The European Union (Disclosure of Income Tax Information by Certain Undertakings and Branches) Regulations 2023 (the ‘Regulations’) came into operation on 22 June 2023.
The Regulations transpose Directive 2021/2101/EU (the ‘Directive’), which relates to the disclosure of certain tax related information by certain undertakings and branches, into Irish law. This effectively gives effect to public country-by country (‘pCbC’) reporting obligations in Ireland for certain multinational enterprises (‘MNE’s’). Other EU Member States were required to transpose the Directive into their national law by 22 June 2023 and this has been done with some notable variations which affect the overall timing of reporting for MNE’s.
The Regulations apply to financial years starting on or after 22 June 2024. For companies within scope who follow a calendar year, 2025 will be the first reportable year under the Regulations, with the report to be published by 31 December 2026 (subject to change depending on what countries the MNE operates within which is discussed in more detail below).
The pCbC reporting obligations under the Regulations, subject to certain exemptions, will apply to Irish ultimate parent or standalone undertakings (‘companies’ for ease of reference hereafter), with turnover exceeding €750 million in the last two consecutive financial years. They will also apply to Irish subsidiaries and branches of non-EU MNEs, unless the non-EU ultimate parent chooses to take on the reporting responsibility.
These companies must make a pCbC report or a statement publicly available, containing corporate tax, financial and other information on the activities performed in each of the countries in which they operate. The report must be published no later than 12 months after the end of the financial year in question (subject to change depending on what countries the MNE currently operates within which is discussed in more detail below), either on their own website or on the website of the Companies Registration Office (‘CRO’). It must be publicly available free of charge in English and/or Irish and remain available free of charge in English and/or Irish for at least 5 years from the date of the publication.

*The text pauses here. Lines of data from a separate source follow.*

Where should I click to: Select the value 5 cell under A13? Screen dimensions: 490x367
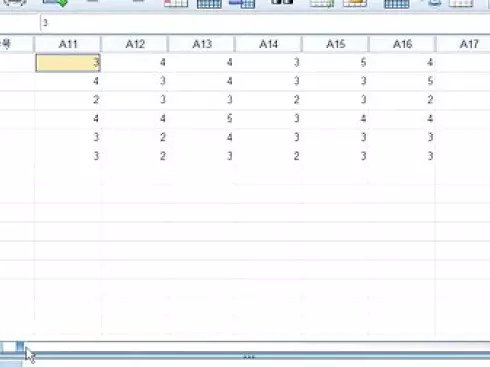pos(201,119)
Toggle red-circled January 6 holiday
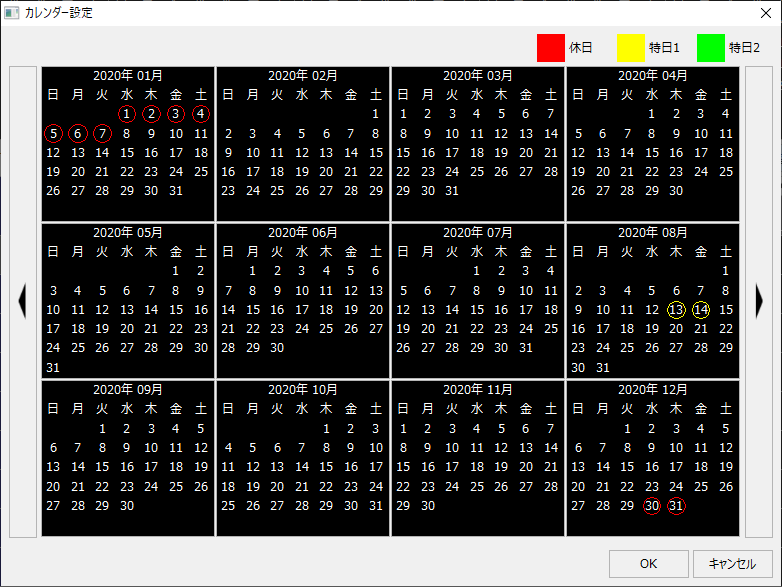Image resolution: width=782 pixels, height=587 pixels. [78, 133]
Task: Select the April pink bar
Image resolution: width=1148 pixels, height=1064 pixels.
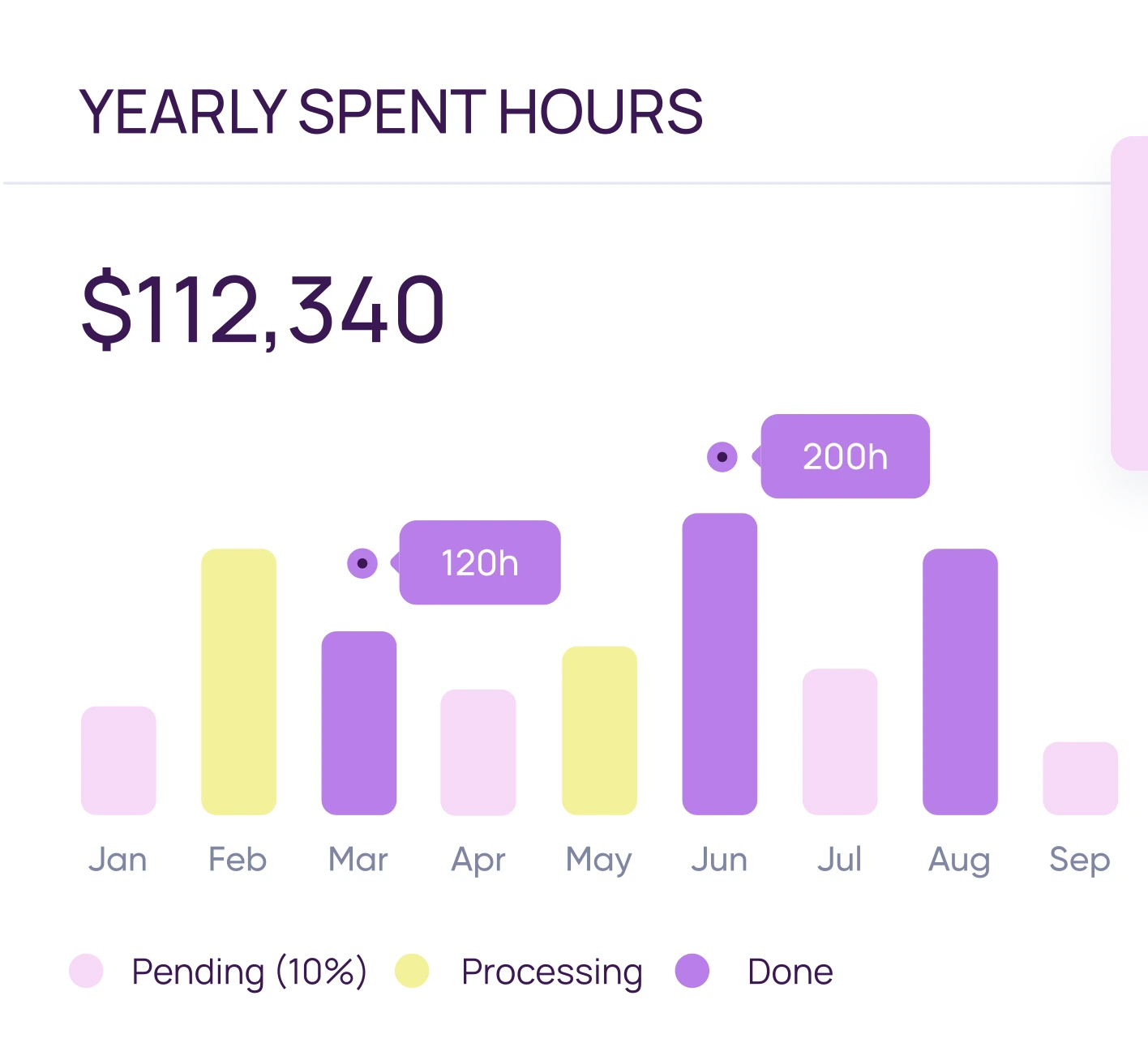Action: coord(478,752)
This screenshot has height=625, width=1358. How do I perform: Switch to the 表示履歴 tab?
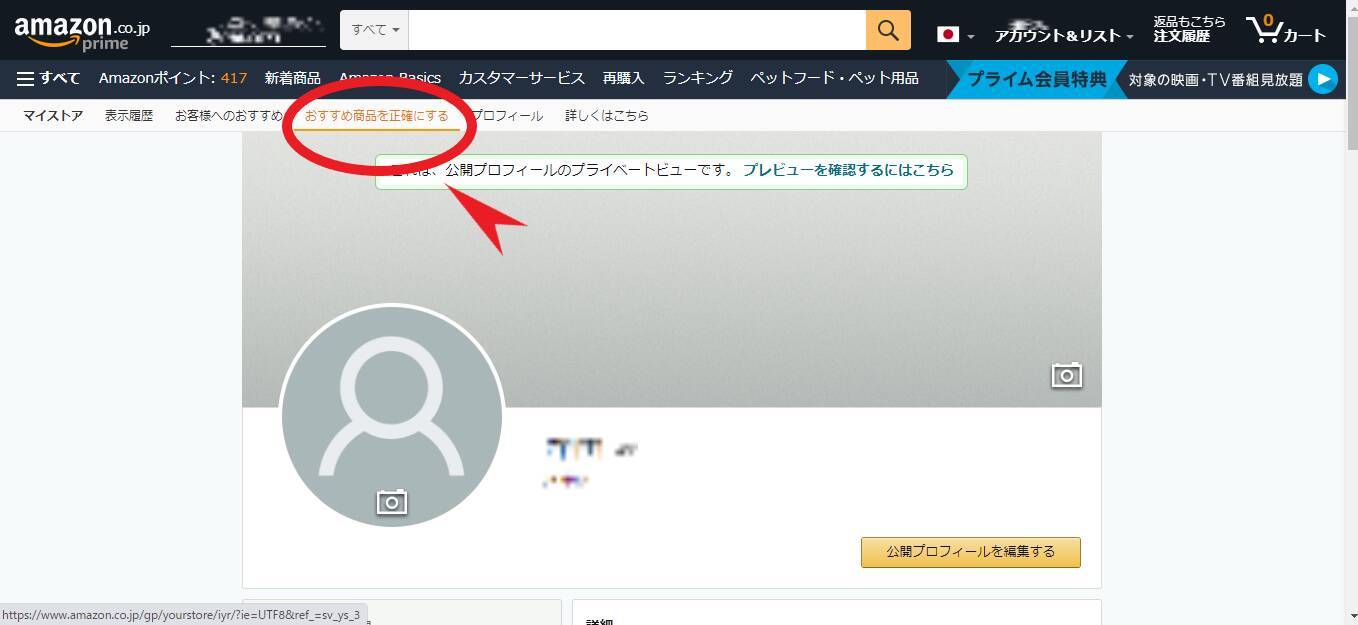click(129, 116)
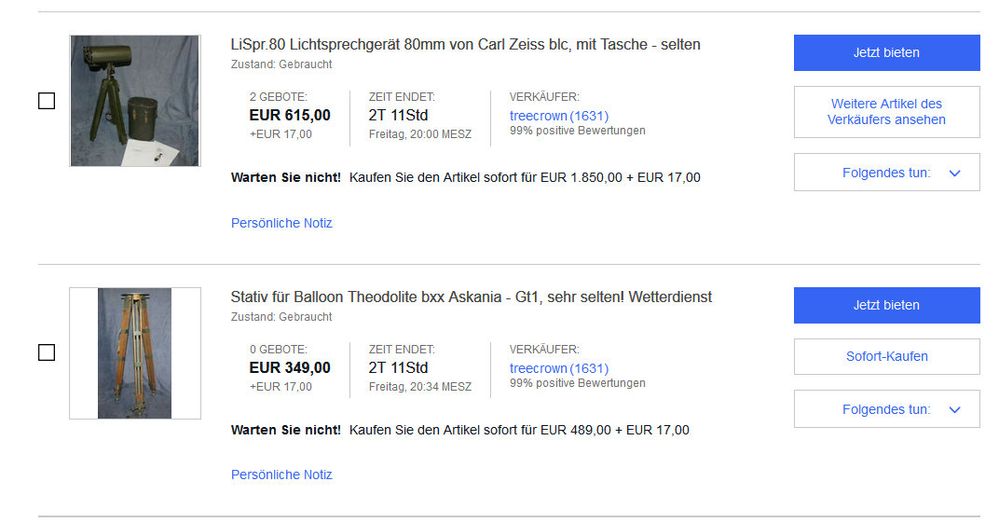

The pCbC report must include the following information:
The information above must be disclosed separately by tax jurisdiction for each country in the EU, and each country on the EU list of non-cooperative jurisdictions. For all other countries, the information above can be presented in aggregate.
Ireland, has also chosen to allow companies the option to defer the disclosure of certain commercially sensitive information for up to five years where in the opinion of the company, the inclusion of specific items of information would “seriously prejudice the undertaking’s competitive position". However, similar information for non-cooperative tax jurisdictions can never be omitted.
The collective responsibility for ensuring compliance with the pCbC reporting obligations lies with the reporting company’s directors/management/authorised persons etc. Relevant persons who fail to comply with the regulations shall be guilty of a category 3 offence which essentially means a fine of up to €5,000 and/or up to 6 months imprisonment.
Furthermore, where the reporting company’s financial statements are required to be audited, the audit report must also state whether the undertaking was in scope for the preceding year and if the report was published.
The reporting obligations will not apply to groups operating solely within a single EU Member State or to Irish branches whose net turnover does not exceed €12 million for the last two consecutive financial years.
In preparation for pCbC reporting, there are a number of areas which MNE’s should consider;
1. How CbC reportable data is currently captured & presented
MNE’s CbC reportable information can be the starting point for the preparation of the pCbC report. As such, it is imperative that MNE’s are comfortable with how their CbC reportable data is currently being captured and presented. For many groups this exercise is currently being undertaken due to the prominence that CbC reportable information has gained in applying the Safe Harbour regulations for Pillar II.
2. If additional narrative should be published with the reportable pCbC data
While domestic provisions governing CbC reporting have been in place in Irish law for some time, pCbC reporting represents the first time for many groups that this reportable information will be made publicly available. This is causing groups to consider how this information, once public, could be interpreted and if they would like to publish additional narrative to accompany the numbers presented.
3. How pCbC reportable data compares to existing publicly available information for the group
For many groups, certain financial and tax related information is already publicly available. As such, groups are considering the need for additional controls to establish how pCbC reportable information compares to other publicly available information related to the group, at global, regional and local country levels.
4. Timing of pCbC Reporting
Groups need to consider their global operations when determining their reporting obligations with respect to pCbC reporting. Depending on the countries in which the groups operate, their obligations with respect to publishing pCbC reportable information in respect of the group may vary e.g.:
This may require MNE’s to change the timing, data and processes for preparing CbC information so that pCbC information can be prepared in time.
pCbC reporting may impact on MNE’s current tax operations and even tax strategy. With a reporting year starting for some MNE’s as early as January 2023, now is the time to start looking at your current CbC reporting process, considering the potential impact of the publication of the above information on the business, and ensuring you are ready to report accurately and on time.